Book Review: Amusing Ourselves To Death

There are books that seem to always be in vogue and conversation. If you are around me for long, for instance, you will hear me talk about Christianity and Liberalism because it was a foundational book when Machen wrote it and continues to be impactful today. In business and leadership circles Jim Collins’ Good to Great is always in conversation. When people speak of cultural engagement and culture shifts, Neil Postman’s Amusing Ourselves to Death gets mentioned regularly.

Postman’s book is a look “public discourse in the age of show business.” In short, he argues that television dramatically changed the cultural landscape of Western civilization. Writing in the early and mid 1980s, Postman recognized the cultural shift that was taking place and warned that culture was tipping away from logic and discourse in favor of amusement, entertainment, and media dominance. Culture shifted from print dominance to television dominance (and now, of course, computer dominance).

Postman shows that this shift did not come all at once, but can be traced throughout history. The printing press worked to move cultures from oral to literary. The telegraph served to connect communities across the continent (and eventually continents), but it also served to destroy real communication. Instead of long reasoned discourse, communication was reduced to headlines and terse comments. When the ability to print graphics was introduced, print media was altered dramatically as pictures were now able to communicate 1000 words. These images, however, shifted America as advertising became less about selling a product based on its merits and more about market research. Television expedited this process and even politics became entertainment.

Postman’s most famous contribution from Amusing Ourselves to Death is his insistence that “The medium is the metaphor.” In other words, much can be made of the message that is being delivered by considering the medium through which it is presented. Even television that intends to be informational focuses first on entertainment through careful camera angles, proper lighting, and concise timing. In politics this is far different from the hours-long debates that candidates participated in as recently 150 years ago.

Contrary to what the quotes below may suggest, Postman was no opposed to television. He seemed to view it as a great source of entertainment. Instead, he was opposed to the way that this entertainment medium had begun to dominate the cultural landscape. Because of the television, all of American culture has become by necessity amusing and entertaining or it has simply fallen by the wayside. Postman’s warning important in our age of technology: “No medium is excessively dangerous if its users understand what its dangers are.”

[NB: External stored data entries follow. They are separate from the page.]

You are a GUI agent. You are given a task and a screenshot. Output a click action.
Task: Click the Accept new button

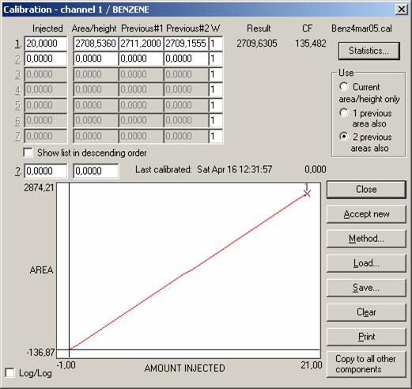coord(366,213)
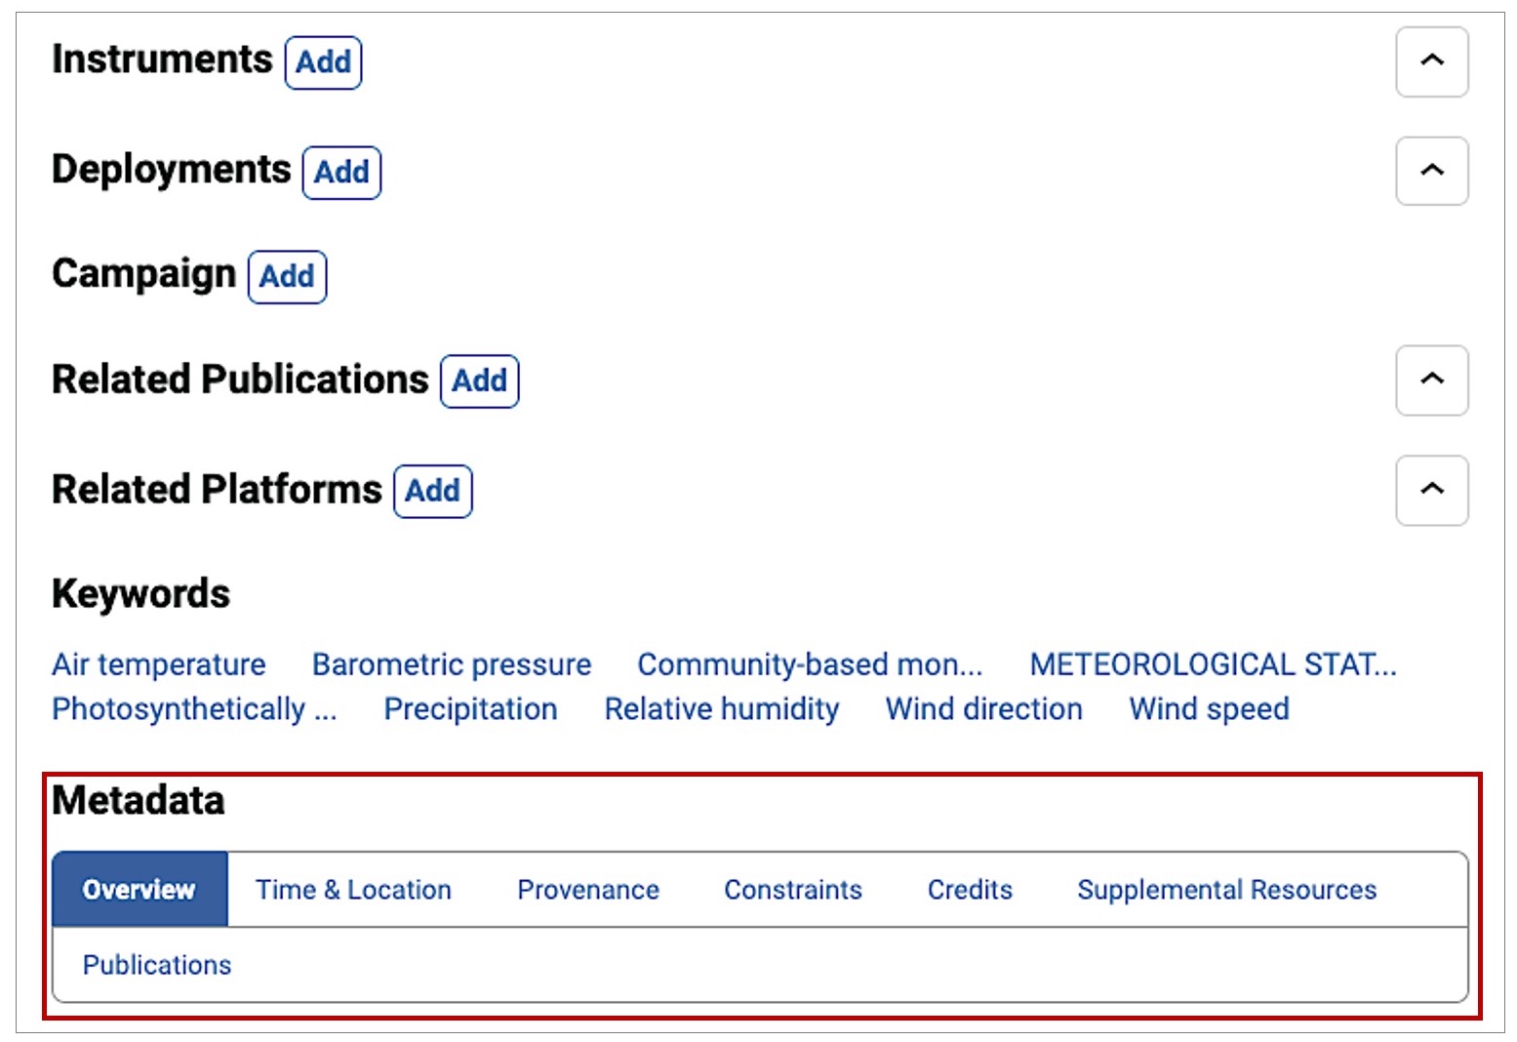The image size is (1517, 1042).
Task: Open Supplemental Resources tab
Action: click(x=1226, y=890)
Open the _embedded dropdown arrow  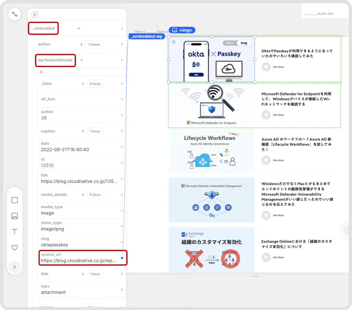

For no medium is excessively dangerous if its users understand what its dangers are. -Neil Postman Click To Tweet

As Christians, we need to wrestle with two primary questions from this book:

  1. Are we offering life-change or amusement from our pulpits?
  2. How is our entertainment-driven culture shaping who we are as believers?

Notable Quotes:

  • Without a medium to create its form, the news of the day does not exist.
  • As the influence of print wanes, the content of politics, religion, education, and anything else that comprises public business must change and be recast in terms that are most suitable to television.
  • The clearest way to see through a culture is to attend to its tools for conversation.
  • The clock made us into time-keepers, and then time-savers, and now time-servers. In the process, we have learned irreverence toward the sun and the seasons, for in a world made up of seconds and minutes, the authority of nature is superseded.
  • Under the governance of the printing press, discourse in America was different from what it is now–generally coherent, serious and rational; . . . under the governance of television, it has become shriveled and absurd.
  • Definitions of truth are derived, at least in part, from the character of the media of communication through which information is conveyed.
  • The fact is the principal legacy of the telegraph: By generating an abundance of information, it dramatically altered what may be called the “information-action ratio.”
  • Entertainment is the super-ideology of all discourse on television.
  • On television, religion, like everything else, is presented, quite simply and without apology, as an entertainment. Everything that makes religion an historic, profound, and sacred human activity is stripped away; there is no ritual, no dogma, no tradition, no theology, and above all, no sense of spiritual transcendence.
  • The spectacle we find in true religions has as its purpose enchantment, not entertainment.
  • Men always make their gods in their own image. But to this, television politics has added a new wrinkle: Those who would be gods refashion themselves into images the viewers would have them be.
  • No one has ever said or implied that significant learning is effectively, durably, and truthfully achieved when education is entertainment.